_Exercise aim_. The whole listing should be written out again exactly.

_Data for processing_.
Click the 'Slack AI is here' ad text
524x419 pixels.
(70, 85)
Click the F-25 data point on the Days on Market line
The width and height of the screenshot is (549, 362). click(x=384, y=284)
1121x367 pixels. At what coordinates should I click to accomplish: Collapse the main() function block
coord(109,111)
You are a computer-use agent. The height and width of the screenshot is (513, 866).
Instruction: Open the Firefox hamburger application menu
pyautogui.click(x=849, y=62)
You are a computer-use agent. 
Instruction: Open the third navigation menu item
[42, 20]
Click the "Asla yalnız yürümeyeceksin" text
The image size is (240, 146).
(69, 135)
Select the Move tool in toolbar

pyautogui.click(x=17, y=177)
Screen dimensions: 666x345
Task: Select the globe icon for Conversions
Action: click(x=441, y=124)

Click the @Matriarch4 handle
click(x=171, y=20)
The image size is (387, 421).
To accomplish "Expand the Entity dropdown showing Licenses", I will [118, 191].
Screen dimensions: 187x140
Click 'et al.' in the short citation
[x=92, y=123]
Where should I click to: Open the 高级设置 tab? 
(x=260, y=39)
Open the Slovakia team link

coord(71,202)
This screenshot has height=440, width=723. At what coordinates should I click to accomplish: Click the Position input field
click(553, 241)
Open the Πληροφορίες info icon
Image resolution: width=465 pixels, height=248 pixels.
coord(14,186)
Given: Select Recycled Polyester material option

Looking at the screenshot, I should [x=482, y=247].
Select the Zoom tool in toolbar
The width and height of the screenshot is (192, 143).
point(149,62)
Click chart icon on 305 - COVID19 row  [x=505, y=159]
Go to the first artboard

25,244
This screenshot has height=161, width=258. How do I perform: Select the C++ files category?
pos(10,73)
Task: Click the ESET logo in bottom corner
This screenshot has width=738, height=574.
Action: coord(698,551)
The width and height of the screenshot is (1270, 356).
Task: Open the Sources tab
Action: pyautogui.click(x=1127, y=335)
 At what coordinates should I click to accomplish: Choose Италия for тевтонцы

_Expected output_.
Click the 'Slack AI is here' ad text
524x419 pixels.
(70, 85)
Click the F-25 data point on the Days on Market line
The width and height of the screenshot is (549, 362). click(x=384, y=284)
1121x367 pixels. At what coordinates should I click to accomplish: Collapse the main() function block
coord(109,111)
You are a computer-use agent. The height and width of the screenshot is (513, 866).
Instruction: Open the Firefox hamburger application menu
pyautogui.click(x=849, y=62)
You are a computer-use agent. 
Instruction: Open the third navigation menu item
[42, 20]
Click the "Asla yalnız yürümeyeceksin" text
The image size is (240, 146).
(69, 135)
Select the Move tool in toolbar

pyautogui.click(x=17, y=177)
Screen dimensions: 666x345
Task: Select the globe icon for Conversions
Action: click(x=441, y=124)

Click the @Matriarch4 handle
click(x=171, y=20)
The image size is (387, 421).
To accomplish "Expand the Entity dropdown showing Licenses", I will [118, 191].
Screen dimensions: 187x140
Click 'et al.' in the short citation
[x=92, y=123]
Where should I click to: Open the 高级设置 tab? 
(x=260, y=39)
Open the Slovakia team link

coord(71,202)
This screenshot has height=440, width=723. At what coordinates should I click to accomplish: Click the Position input field
click(553, 241)
Open the Πληροφορίες info icon
Image resolution: width=465 pixels, height=248 pixels.
coord(14,186)
Given: Select Recycled Polyester material option

Looking at the screenshot, I should [x=482, y=247].
Select the Zoom tool in toolbar
The width and height of the screenshot is (192, 143).
point(149,62)
Click chart icon on 305 - COVID19 row  [x=505, y=159]
Go to the first artboard

25,244
This screenshot has height=161, width=258. How do I perform: Select the C++ files category?
pos(10,73)
Task: Click the ESET logo in bottom corner
This screenshot has width=738, height=574.
Action: coord(698,551)
The width and height of the screenshot is (1270, 356).
Task: Open the Sources tab
Action: pyautogui.click(x=1127, y=335)
 At what coordinates should I click to accomplish: Choose Италия for тевтонцы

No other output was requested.